Lezione di "laicità" al sottotenente Ebru
Nella testimonianza del preside dell'Accademia Militare, il Prof. İbrahim Ethem Atanur, è emerso questo interessante dettaglio:
"Il nostro rettore ha detto: 'Chiamate i primi tre classificati. Discutete con loro del perché abbiano fatto una cosa del genere' e ha lasciato la scuola. Il comandante della scuola ha chiamato i primi tre e l'anziano del reggimento. Con me c'era anche il vicepreside, il docente Arif Sarı. Ho chiesto al sottotenente Ebru, classificatasi ai primi posti: 'Perché avete fatto questo?'. Lei ha risposto: 'Avevamo addosso l'etichetta di setta. Dovevamo fare questo giuramento per togliercela di dosso. Abbiamo pensato che avremmo potuto esprimerci meglio mentre c'era la stampa'. Queste frasi mi sono state dette anche dall'anziano del reggimento, Talip İzzet Akarsu. Anche lui era lì. Il secondo e il terzo classificato non hanno espresso un'opinione in merito. Io e il comandante della scuola abbiamo detto che hanno sbagliato. Inoltre, ho detto al sottotenente Ebru: 'Se il nostro argomento è la laicità, la laicità sei tu. Sei diventata prima del corso come sottotenente donna. Hai ricevuto il diploma dalle mani del nostro Presidente, ti ha premiata' ".
L'informazione che il rettore Afyoncu ha ricevuto dalla polizia
La sorprendente accusa riguardante la moschea, che finora non era mai emersa nella vicenda dei sottotenenti, è stata sollevata dal vicepreside dell'Accademia Militare, il docente Arif Sarı.
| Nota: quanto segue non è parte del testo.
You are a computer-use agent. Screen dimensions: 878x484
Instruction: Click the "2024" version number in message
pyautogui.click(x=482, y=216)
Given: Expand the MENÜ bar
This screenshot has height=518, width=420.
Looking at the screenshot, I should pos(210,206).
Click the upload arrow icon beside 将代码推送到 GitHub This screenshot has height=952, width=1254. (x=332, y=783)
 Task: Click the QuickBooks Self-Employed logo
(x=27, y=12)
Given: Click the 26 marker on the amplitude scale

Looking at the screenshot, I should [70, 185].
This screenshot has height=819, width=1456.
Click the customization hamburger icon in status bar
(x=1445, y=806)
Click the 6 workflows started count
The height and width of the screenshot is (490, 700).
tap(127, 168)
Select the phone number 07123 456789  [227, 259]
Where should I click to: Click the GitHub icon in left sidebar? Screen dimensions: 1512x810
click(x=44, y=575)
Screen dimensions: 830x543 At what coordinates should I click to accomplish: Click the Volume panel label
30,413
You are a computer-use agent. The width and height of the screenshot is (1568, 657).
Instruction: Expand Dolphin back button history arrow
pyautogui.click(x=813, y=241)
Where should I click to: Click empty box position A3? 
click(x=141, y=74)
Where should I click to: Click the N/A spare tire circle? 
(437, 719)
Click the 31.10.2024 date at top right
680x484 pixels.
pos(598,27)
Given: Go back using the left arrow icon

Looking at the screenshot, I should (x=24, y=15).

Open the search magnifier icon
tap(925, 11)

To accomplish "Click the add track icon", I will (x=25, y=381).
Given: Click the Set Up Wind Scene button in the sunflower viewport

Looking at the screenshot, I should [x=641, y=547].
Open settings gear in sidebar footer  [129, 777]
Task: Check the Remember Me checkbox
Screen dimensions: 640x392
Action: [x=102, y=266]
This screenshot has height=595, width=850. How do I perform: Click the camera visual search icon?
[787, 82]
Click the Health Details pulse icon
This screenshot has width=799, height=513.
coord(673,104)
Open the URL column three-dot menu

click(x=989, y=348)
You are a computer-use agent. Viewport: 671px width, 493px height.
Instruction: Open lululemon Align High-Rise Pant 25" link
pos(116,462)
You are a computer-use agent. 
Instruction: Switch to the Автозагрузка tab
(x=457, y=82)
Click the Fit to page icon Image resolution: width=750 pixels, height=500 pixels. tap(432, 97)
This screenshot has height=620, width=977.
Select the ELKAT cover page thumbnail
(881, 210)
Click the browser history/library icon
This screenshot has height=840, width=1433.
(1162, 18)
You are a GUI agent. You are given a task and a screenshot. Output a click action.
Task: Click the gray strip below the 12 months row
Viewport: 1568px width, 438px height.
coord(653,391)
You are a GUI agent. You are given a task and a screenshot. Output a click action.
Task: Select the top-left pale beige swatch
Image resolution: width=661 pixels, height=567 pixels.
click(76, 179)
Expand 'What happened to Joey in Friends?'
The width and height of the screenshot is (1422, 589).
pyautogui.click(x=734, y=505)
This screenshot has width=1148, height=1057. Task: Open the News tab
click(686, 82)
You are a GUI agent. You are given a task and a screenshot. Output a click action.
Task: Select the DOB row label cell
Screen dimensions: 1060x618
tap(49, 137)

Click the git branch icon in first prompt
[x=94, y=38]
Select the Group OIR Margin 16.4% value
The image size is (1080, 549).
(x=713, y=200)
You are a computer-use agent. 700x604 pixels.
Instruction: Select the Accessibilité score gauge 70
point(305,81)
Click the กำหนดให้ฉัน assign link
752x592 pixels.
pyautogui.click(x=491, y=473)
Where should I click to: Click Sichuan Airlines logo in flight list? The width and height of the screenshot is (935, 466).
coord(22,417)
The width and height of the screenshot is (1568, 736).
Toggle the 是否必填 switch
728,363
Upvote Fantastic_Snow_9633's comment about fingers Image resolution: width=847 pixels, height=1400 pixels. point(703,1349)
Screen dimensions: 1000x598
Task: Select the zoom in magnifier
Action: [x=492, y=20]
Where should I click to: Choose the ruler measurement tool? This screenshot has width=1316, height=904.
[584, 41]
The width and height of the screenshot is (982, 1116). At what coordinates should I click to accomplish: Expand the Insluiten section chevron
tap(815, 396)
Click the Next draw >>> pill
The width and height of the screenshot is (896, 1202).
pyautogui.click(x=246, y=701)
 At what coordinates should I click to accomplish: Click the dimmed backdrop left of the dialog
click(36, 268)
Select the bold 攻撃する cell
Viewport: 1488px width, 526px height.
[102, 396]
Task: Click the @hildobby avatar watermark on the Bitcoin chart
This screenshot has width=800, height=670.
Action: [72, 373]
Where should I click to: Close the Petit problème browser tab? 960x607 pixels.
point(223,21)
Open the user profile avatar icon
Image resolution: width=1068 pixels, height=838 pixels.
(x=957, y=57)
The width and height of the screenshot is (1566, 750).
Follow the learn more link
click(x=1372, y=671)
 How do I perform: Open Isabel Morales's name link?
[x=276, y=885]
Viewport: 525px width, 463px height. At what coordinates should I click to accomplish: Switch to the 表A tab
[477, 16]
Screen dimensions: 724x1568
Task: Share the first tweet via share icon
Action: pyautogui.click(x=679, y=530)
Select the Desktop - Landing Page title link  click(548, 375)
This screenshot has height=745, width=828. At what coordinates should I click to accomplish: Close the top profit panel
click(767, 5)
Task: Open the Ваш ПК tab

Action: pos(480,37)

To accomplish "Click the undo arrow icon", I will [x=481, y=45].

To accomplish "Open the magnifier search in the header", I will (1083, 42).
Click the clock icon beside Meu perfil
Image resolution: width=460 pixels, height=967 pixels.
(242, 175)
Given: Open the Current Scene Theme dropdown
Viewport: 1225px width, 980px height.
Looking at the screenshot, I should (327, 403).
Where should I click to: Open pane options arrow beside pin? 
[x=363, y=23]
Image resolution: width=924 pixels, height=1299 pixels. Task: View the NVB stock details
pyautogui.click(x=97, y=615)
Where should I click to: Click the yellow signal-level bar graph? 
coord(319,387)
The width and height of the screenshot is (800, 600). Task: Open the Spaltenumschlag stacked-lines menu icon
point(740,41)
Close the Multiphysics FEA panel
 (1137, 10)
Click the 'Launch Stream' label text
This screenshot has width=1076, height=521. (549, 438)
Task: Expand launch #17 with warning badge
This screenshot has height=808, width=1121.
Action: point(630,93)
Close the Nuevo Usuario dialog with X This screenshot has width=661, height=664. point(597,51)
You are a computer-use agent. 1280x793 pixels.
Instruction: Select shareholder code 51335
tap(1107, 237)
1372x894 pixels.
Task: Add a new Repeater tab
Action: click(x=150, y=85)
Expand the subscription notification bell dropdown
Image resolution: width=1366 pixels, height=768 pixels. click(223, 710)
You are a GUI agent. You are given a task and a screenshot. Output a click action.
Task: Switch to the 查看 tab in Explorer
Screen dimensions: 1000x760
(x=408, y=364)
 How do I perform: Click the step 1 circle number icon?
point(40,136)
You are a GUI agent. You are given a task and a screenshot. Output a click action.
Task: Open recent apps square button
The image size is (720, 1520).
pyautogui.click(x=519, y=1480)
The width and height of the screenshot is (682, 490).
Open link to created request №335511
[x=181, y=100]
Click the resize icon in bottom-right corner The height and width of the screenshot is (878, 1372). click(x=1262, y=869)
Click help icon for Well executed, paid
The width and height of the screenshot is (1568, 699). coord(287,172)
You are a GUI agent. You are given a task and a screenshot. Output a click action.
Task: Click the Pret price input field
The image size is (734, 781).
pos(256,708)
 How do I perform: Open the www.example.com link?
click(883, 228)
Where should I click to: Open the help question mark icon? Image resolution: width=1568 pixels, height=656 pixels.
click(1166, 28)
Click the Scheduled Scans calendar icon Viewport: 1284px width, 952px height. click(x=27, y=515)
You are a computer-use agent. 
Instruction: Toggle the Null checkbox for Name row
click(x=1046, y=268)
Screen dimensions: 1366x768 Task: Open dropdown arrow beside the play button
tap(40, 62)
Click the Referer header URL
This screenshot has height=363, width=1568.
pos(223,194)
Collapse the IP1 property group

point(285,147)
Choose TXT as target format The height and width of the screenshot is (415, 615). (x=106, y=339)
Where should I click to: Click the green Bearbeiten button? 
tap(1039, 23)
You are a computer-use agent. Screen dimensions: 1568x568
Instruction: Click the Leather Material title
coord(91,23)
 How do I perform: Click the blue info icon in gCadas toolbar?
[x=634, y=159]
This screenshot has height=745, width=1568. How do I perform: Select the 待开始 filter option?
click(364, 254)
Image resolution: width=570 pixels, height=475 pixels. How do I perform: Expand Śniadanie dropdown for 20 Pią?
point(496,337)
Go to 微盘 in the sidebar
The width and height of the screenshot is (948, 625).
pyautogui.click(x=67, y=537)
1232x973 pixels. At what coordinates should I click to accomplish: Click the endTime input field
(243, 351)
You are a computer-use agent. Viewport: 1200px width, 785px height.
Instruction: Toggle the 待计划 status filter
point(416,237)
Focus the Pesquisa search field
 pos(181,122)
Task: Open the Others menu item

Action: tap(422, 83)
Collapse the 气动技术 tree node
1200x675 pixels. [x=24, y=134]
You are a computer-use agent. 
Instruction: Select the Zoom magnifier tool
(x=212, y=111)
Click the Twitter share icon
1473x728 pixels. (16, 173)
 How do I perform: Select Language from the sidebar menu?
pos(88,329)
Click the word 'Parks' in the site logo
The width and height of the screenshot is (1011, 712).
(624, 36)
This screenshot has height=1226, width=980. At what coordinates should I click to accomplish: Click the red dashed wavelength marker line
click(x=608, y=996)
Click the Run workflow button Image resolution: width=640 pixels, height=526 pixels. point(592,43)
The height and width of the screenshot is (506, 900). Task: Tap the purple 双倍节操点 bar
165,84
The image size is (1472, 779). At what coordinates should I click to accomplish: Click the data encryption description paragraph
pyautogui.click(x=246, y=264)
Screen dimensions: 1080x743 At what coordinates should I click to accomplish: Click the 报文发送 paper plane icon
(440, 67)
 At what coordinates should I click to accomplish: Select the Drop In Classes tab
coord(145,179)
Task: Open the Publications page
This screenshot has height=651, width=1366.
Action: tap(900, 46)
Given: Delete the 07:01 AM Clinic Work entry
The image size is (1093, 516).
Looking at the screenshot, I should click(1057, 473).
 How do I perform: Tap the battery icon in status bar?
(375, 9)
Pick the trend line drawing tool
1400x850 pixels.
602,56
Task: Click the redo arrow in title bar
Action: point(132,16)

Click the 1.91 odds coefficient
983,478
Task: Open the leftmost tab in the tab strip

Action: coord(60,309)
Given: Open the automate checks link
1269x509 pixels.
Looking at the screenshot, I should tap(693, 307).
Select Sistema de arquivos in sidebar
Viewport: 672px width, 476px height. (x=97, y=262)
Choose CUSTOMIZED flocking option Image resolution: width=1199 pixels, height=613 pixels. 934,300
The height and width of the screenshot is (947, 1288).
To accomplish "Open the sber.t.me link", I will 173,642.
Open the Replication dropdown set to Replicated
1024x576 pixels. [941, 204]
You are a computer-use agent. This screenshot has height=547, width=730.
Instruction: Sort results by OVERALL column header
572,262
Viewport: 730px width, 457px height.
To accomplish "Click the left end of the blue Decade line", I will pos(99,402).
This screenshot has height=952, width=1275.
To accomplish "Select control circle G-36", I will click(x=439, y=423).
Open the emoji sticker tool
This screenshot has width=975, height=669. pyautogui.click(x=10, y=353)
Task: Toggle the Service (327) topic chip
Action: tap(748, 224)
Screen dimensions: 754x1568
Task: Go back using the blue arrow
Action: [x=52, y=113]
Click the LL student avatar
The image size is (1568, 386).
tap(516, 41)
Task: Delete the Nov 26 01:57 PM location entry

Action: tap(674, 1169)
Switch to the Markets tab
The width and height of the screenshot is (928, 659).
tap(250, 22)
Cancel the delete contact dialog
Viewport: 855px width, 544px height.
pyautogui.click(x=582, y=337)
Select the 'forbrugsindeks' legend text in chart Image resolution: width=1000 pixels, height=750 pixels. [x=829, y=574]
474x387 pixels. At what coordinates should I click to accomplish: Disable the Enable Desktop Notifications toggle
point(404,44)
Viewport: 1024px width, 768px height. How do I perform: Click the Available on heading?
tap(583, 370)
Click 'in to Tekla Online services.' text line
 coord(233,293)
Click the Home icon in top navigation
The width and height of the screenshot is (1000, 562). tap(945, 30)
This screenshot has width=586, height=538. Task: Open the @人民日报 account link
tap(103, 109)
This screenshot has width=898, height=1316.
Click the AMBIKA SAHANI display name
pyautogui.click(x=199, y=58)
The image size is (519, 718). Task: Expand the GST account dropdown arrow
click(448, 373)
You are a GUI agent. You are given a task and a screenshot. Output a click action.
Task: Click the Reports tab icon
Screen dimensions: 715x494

Sarı, riguardo agli eventi del 30 agosto, ha fornito questa informazione: "Quando le voci del gruppo si sono alzate, il nostro rettore, il Prof. Dr. Erhan Afyoncu, che era uscito per salutare il nostro Presidente, mi ha chiamato al telefono e ha detto: 'Sei in tribuna?'. Dopo che ho risposto 'Sì', ha detto: 'Segui cosa sta succedendo in campo'. Io ho mandato il fotografo che aspettava in tribuna in campo dicendogli di registrare gli eventi". Successivamente, ha raccontato quanto segue riguardo alla riunione tenuta dal rettore Prof. Afyoncu a scuola il 5 settembre:
"Il Rettore ha chiesto: 'Eravate a conoscenza del fatto che i sottotenenti stessero facendo preparativi o prove in merito durante l'intrattenimento della sera del 29 agosto?'. Il comandante del battaglione ha risposto: 'La sera del 29 agosto gli allievi si sono riuniti nell'area della cerimonia Celal Dora e hanno fatto festa, hanno suonato il tamburo, ma non hanno fatto alcuna attività diversa'. Successivamente, il Rettore ha chiesto: 'Gli allievi sono venuti vicino alla moschea appena costruita, si sono riuniti e hanno gridato slogan? Hanno fatto preparativi? È arrivata un'informazione in tal senso dalla polizia? Ne siete a conoscenza?'. Il comandante del battaglione ha risposto: 'No, non abbiamo tali informazioni'. Il nostro rettore ha chiesto: 'Si sente fin dalla polizia, ma è strano che voi non sentiate. Chi era l'ufficiale di guardia quel giorno?'. Il comandante del battaglione Dumlupınar presente lì, il tenente colonnello di stato maggiore dei carri armati Ali Aşıcı, ha risposto: 'Ero io l'ufficiale di guardia'. Il nostro rettore ha chiesto se ci fosse stata qualche attività vicino alla nuova moschea. Lui ha detto di no. Successivamente, il nostro rettore ha chiamato l'ufficiale dell'intelligence e ha dato l'ordine di esaminare le telecamere che guardano la nuova moschea. Sono andato a esaminare le registrazioni delle telecamere insieme all'ufficiale dell'intelligence. Quando ho esaminato le registrazioni, ho visto che si erano riunite circa 300 persone. Tuttavia, poiché non c'era audio, non ho sentito cosa dicessero. Dopo la risposta del vicecomandante del reggimento e del comandante del battaglione, il tenente colonnello Halit, 'Non eravamo a conoscenza della riunione dei sottotenenti la sera del 29 agosto', il tenente colonnello Ali non ha dato alcuna risposta in merito, ha annuito con la testa".